Flotan los poemas. Quieren llevarme
a mundos que palpitan
más allá de la tarde.
Lentas las mariposas de la madrugada
traen un sabor azul. Barajo los poemas
y los convierto en lagos
y en los primeros reflejos de la mañana
busco las rocas solitarias
que aún se encuentran bajo la marea. Después,
una lluvia ligera,
un atajo a lo lejos. Los poemas
serán  cientos de tigres , devorarán el día
y construrirán  un escabel con las tormentas.

GOCHO VERSOLARI

La Triste Bestia que te lleva en su lomo




Las emociones forman enjambres a veces,
en otras puñados de moscas en busca de cadáveres; en otras,
plantíos interminables de rosas y silencios.

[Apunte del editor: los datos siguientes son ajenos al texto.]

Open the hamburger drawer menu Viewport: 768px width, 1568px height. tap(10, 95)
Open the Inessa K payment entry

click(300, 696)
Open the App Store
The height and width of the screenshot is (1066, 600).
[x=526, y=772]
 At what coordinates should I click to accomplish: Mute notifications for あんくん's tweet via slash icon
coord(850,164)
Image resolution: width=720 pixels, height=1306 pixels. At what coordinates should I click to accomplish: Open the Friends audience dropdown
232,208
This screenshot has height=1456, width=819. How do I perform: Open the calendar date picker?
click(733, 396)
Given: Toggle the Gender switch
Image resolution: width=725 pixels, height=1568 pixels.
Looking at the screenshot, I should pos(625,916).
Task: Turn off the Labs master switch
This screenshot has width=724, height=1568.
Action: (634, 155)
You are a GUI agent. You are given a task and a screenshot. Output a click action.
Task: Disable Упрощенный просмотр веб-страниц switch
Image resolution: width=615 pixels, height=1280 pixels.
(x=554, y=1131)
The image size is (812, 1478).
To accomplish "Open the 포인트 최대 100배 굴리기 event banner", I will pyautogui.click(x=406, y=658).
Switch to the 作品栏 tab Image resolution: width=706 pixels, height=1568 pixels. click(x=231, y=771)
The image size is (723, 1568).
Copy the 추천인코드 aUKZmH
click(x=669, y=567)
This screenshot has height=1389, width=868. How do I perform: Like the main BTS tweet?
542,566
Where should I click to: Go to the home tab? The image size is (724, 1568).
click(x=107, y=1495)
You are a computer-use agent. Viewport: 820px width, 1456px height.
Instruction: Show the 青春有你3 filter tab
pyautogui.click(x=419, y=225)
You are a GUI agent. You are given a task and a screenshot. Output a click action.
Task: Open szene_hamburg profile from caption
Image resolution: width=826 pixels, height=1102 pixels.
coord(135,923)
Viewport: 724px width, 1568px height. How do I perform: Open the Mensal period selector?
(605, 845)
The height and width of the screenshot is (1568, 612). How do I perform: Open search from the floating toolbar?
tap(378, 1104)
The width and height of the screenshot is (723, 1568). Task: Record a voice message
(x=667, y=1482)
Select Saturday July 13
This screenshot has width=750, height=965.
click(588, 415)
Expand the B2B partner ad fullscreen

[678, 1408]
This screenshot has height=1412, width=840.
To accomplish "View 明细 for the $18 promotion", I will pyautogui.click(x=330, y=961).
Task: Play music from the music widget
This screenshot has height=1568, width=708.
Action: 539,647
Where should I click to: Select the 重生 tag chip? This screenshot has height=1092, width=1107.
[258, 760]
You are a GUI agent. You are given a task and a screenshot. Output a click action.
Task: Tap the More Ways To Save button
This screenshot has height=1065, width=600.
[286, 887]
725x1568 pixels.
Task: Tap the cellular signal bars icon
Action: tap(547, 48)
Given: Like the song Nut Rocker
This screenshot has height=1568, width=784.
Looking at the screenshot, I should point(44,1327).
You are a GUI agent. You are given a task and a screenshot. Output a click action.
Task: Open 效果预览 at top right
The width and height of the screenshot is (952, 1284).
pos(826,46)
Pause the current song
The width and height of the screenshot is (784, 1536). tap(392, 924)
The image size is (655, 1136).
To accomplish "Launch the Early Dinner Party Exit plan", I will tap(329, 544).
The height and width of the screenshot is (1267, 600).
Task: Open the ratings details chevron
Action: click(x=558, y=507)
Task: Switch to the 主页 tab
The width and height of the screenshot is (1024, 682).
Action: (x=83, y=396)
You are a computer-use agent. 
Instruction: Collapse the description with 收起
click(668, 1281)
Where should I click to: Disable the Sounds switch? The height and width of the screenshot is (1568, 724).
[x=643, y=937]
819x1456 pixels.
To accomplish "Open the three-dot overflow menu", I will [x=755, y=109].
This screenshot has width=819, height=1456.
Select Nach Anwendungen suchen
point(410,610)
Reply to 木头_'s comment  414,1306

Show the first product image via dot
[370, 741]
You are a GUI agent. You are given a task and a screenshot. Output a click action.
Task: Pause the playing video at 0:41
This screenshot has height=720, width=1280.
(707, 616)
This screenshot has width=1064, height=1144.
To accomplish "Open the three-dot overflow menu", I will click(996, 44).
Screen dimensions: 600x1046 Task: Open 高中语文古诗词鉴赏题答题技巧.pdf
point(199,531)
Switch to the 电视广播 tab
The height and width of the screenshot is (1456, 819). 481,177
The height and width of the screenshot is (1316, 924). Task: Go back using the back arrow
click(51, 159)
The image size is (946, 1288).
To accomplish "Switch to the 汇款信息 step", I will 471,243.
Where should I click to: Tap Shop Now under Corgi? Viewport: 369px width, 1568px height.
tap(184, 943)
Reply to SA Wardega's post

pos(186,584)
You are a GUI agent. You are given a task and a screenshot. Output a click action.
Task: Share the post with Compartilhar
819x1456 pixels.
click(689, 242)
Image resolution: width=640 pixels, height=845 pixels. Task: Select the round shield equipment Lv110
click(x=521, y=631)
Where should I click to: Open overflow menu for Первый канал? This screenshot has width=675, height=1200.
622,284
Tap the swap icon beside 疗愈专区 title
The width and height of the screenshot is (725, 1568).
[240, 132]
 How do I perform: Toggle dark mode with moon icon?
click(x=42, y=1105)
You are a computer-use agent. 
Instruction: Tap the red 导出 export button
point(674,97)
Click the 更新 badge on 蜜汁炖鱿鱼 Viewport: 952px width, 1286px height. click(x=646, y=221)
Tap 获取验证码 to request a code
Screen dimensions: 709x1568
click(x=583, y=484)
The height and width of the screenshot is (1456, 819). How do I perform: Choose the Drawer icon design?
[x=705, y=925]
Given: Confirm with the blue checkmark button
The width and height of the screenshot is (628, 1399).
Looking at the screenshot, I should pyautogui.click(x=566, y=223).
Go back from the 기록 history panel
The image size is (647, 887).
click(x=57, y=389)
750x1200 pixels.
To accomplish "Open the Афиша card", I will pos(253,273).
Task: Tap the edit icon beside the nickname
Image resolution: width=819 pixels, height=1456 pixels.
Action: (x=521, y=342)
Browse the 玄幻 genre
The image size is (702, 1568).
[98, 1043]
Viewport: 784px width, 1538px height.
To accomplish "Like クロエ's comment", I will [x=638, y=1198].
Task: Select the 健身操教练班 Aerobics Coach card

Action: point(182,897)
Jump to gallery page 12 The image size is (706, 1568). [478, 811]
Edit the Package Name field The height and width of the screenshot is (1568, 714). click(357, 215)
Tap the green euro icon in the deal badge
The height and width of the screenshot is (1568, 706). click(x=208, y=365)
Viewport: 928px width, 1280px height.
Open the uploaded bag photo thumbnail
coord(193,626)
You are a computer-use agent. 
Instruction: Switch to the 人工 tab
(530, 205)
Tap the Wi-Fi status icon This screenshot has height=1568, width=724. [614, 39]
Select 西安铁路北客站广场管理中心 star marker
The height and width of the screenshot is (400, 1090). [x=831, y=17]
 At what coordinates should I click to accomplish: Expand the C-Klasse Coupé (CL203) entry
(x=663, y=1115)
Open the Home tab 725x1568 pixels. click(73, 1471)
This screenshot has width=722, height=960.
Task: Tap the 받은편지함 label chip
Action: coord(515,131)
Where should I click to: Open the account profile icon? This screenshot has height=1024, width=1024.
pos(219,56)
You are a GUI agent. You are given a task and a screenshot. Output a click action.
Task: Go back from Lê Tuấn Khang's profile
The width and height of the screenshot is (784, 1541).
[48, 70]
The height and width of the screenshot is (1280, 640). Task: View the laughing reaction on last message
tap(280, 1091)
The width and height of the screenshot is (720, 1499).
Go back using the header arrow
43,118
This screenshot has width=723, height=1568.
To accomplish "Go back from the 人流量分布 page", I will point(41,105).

Algunas veces las emociones se aglutinan
y forman aquella bestia alada
que te lleva en sus lomo
sabiendo que eres el trozo de mi vientre
que brilla en las auroras;
que languidece en los crepúsculos.

Y te veo  en el silencio de la noche
descalza y a horcajadas
 sobre la bestia trepidante
lenta
 rápida,
 silente,
ruidosa
y vuelas hacia la luna mientras otra versión de ti
se detiene a mi lado; una tercera
me abraza ansiosa, gime, se desnuda;
se precipita en mi sexo y en mi noche

Emergerás desnuda y satisfecha
cuando la bestia se detenga en el empíreo
y amase su tristeza
en los  esplendoros océanos de tu mediodía.

La Bestia Rubia





Te marchas azul, descalza; tus talones
se pierden en la ochava y renuncian
al pan caliente y al purè de ocumo
que te sirvo en las mañanas.

Este amanecer dorado que te ve partir
es la bestia rubia de la que hablaba Nietzche
o la bestia sin nombre que evocara  Blake

Desde las canteras de la noche
 emiten sus gruñidos,
 sus panes silentes,
sus brillos;
los morados cilicios con los que golpearè mi cuello,
mi espalda que alguna vez fue tierna;
que ahora
es áspera como tu partida y lo será
en el primer milenio
de la era que se inicia con tu ausencia

Leo las cartas cuando la mañana
me arroja  pàjaros al rostro. Leo las cartas
Dicen que volverás. 
Serás la última bestia,
desnuda y bella como el cielo,
cuando las eras se apaguen y destilen
las gotas postreras
de esta còsmica melancolìa

Regresarás descalza. Tus pies
habrán recogido ojos, 
artefactos,
silencios
de los cósmicos océanos,
de las estrellas que destiñen
cuando dejan de brillar por un momento

Tus plantas
se prenderán de las ùltinas gotas del espacio
y beberás con cada uno de los dedos
los recodos de las horas,
los gruesos gusanos de los días

Deja que cuelgue de la luna; mis caderas
se moverán en péndulo
hacia la tenue neblina de las cuatro.